With everything set up, we’re ready to detect anomalies in the data. The detect_anomalies() function uses our trained model to reconstruct the test data and compare it with the actual values. By calculating the Mean Squared Error (MSE) for each segment of test data, we can gauge the accuracy of the model’s predictions.

Any data points with errors exceeding the MSE plus three times the standard deviation are flagged as anomalies. The function then visualizes these anomalies on a plot, marking them with red points.

def detect_anomalies():
   global model, scaler, X_test, data


   X_test_pred = model.predict(X_test)


   # Calculate the reconstruction loss (MSE)
   mse = np.mean(np.power(X_test - X_test_pred, 2), axis=(1, 2))


   # Set a threshold for anomaly detection
   threshold = np.mean(mse) + 3 * np.std(mse)
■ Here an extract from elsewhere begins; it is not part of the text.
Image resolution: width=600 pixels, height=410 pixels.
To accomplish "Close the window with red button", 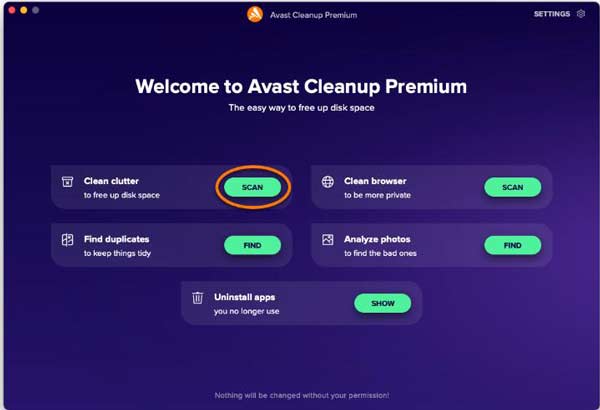I will coord(12,10).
   anomalies = mse > threshold


   # Plot anomalies
   plt.figure(figsize=(12, 6))
   plt.plot(data.index[-len(X_test):], scaler.inverse_transform(X_test[:, -1, 0].reshape(-1, 1)), label='True Data')
   plt.scatter(data.index[-len(X_test):][anomalies], scaler.inverse_transform(X_test[anomalies, -1, 0].reshape(-1, 1)), color='red', label='Anomalies')
   plt.title('Anomaly Detection')
   plt.xlabel('Timestamp')
   plt.ylabel('Value')
   plt.legend()
   plt.show()

Creating the GUI

It’s time to make our application user-friendly by adding a graphical interface. We’ve designed a simple and intuitive GUI to interact with our anomaly detection system:

First, we set up the main window of our application, giving it a title and specifying its size. This ensures the interface looks good and is easily accessible.

# Create the GUI
root = tk.Tk()
root.title("Anomaly Detection in Time Series Data - The Pycodes")
root.geometry("400x100")

Next, we’ve included an “Upload CSV File” button. This allows users to select and upload their CSV files directly through the interface. Clicking this button will invoke the upload_file() function.
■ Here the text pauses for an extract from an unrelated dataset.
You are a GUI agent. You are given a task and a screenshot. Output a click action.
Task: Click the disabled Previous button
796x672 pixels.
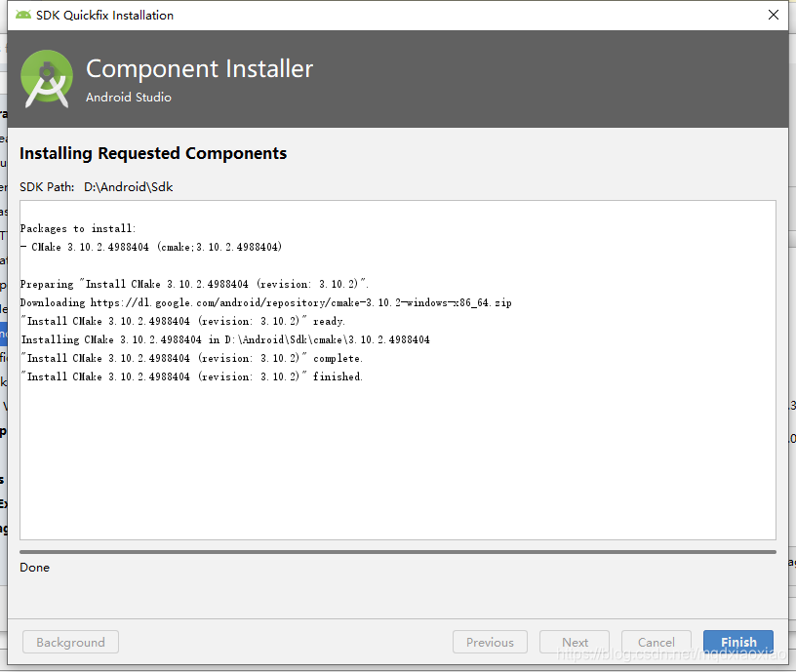tap(490, 642)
upload_button = tk.Button(root, text="Upload CSV File", command=upload_file)
upload_button.pack()

We also have a “Train Model” button. When pressed, it triggers the build_and_train_model() function, which handles the training of our model.

train_button = tk.Button(root, text="Train Model", command=build_and_train_model)
train_button.pack()

To complete the setup, we’ve added a “Detect Anomalies” button. This button calls the detect_anomalies() function to perform anomaly detection on the data.

anomaly_button = tk.Button(root, text="Detect Anomalies", command=detect_anomalies)
anomaly_button.pack()

Finally, to keep the application responsive and functional, we start the Tkinter main event loop.

root.mainloop()

This setup provides an easy-to-use interface for interacting with the anomaly detection system, allowing users to upload data, train the model, and identify anomalies with just a few clicks.

Example

For this example, I used the CSV file available here. Feel free to download it and follow along!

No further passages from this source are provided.